Partai Buruh Soroti 9 Isu di Perppu Cipta Kerja: Pengaturan Upah hingga Outsourcing
- VIVA/Mohammad Yudha Prasetya/Tangkapan layar
VIVA Bisnis – Partai Buruh menyoroti sejumlah pasal di dalam Perppu Nomor 2 Tahun 2022 tentang Cipta Kerja yang dinilai belum berpihak pada kepentingan buruh. Presiden Partai Buruh, Said Iqbal menjelaskan, khusus di klaster ketenagakerjaan, setidaknya ada sembilan isu yang disorot oleh buruh.
"Yakni tentang pengaturan upah minimum, outsourcing, buruh kontrak, PHK, pesangon, waktu kerja, istirahat atau cuti, sanksi, hingga Tenaga Kerja Asing (TKA)," kata Iqbal dalam keterangannya, Rabu, 4 Januari 2023.
Terkait dengan pengaturan mengenai upah minimum, Said Iqbal mengaku bahwa pihaknya melihat empat persoalan penting. Pertama, di dalam UU Cipta Kerja, terdapat pasal yang menyebutkan bahwa Gubernur dapat menetapkan kenaikan Upah Minimum Kabupaten/Kota (UMK).
"Sementara di dalam Perppu pasal ini tidak diubah, artinya masih sama dengan sebelumnya," ujarnyaÂ
Dengan menggunakan kata 'dapat', maka artinya UMK bisa ditetapkan dan bisa juga tidak. "Kami meminta kata 'dapat' dihapuskan, sehingga bunyinya di dalam Perppu menjadi: 'Gubernur menetapkan upah minimum kabupaten/kota'," kata Said Iqbal.
Kedua, terkait upah minimun, adalah pasal yang mengatur formula kenaikan upah minimum.

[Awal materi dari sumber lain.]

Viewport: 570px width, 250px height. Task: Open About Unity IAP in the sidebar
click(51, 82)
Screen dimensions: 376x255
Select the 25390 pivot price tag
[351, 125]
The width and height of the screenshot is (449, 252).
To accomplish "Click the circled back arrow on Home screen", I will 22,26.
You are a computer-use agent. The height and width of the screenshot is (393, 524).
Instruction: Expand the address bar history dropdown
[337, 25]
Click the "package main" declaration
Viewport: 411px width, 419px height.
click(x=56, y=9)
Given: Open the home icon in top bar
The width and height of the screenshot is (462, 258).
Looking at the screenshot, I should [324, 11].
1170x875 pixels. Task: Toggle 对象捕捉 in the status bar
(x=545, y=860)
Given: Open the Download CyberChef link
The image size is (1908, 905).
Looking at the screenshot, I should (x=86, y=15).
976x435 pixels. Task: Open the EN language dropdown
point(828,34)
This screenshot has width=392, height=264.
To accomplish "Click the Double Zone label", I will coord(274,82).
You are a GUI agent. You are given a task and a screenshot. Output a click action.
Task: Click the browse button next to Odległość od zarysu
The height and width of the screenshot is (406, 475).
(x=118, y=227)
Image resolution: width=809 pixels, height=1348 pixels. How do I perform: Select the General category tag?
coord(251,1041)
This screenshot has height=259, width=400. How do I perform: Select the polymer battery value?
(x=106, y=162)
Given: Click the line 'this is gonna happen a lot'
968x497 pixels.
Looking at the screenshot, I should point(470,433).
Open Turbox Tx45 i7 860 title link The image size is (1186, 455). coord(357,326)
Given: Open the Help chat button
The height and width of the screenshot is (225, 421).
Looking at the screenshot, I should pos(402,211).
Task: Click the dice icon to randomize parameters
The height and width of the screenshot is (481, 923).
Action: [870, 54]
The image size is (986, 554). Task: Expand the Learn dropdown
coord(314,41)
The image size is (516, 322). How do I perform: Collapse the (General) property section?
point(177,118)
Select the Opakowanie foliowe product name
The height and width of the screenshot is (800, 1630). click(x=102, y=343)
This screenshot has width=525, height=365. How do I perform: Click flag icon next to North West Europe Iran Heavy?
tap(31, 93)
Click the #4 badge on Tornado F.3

Jika di dalam UU No. 13 Tahun 2003 pasal mengenai kenaikan upah minimum berdasarkan survei kebutuhan hidup layak, hal itu kemudian diubah dalam aturan turunan UU 13/2003 yaitu PP 78/2015. Formula kenaikannya menjadi inflasi dan pertumbuhan ekonomi, dimana kata "dan" berarti akumulasi dari keduanya.
"Tetapi dalam UU Cipta Kerja menjadi tidak jelas, karena menggunakan formula inflansi atau pertumbuhan ekonomi. Kata atau, berarti opsional. Hanya dipilih salah satu," kata Said Iqbal.
Di dalam Perppu, formula kenaikan upah minimum menjadi semakin tidak jelas. Karena kenaikan upah minimum berdasarkan inflasi, pertumbuhan ekonomi, dan variable indeks tertentu. Said Iqbal mengatakan, indeks tertentu inilah yang tidak jelas. Karena seharusnya cukup berbunyi, kenaikan upah minimum didasarkan pada inflasi dan pertumbuhan ekonomi.
Permasalahan ketiga adalah adanya pasal baru yang mengatur dalam keadaan ekonomi dan keadaan ketenagakerjaan tertentu, formula kenaikan upah minimum bisa berubah. Pasal ini semakin membingungkan, karena bertentangan dengan pasal sebelumnya yang mengatur fomula kenaikan upah minimum berdasarkan inflansi, pertumbuhan ekonomi, dan indeks tertentu.
"Sedangkan point keempat dalam upah minimum adalah dihapusnya upah minimum sektoral. Partai Buruh tidak setuju upah minimum sektoral dihapus dan meminta agar tetap diberlakukan," ujarnya.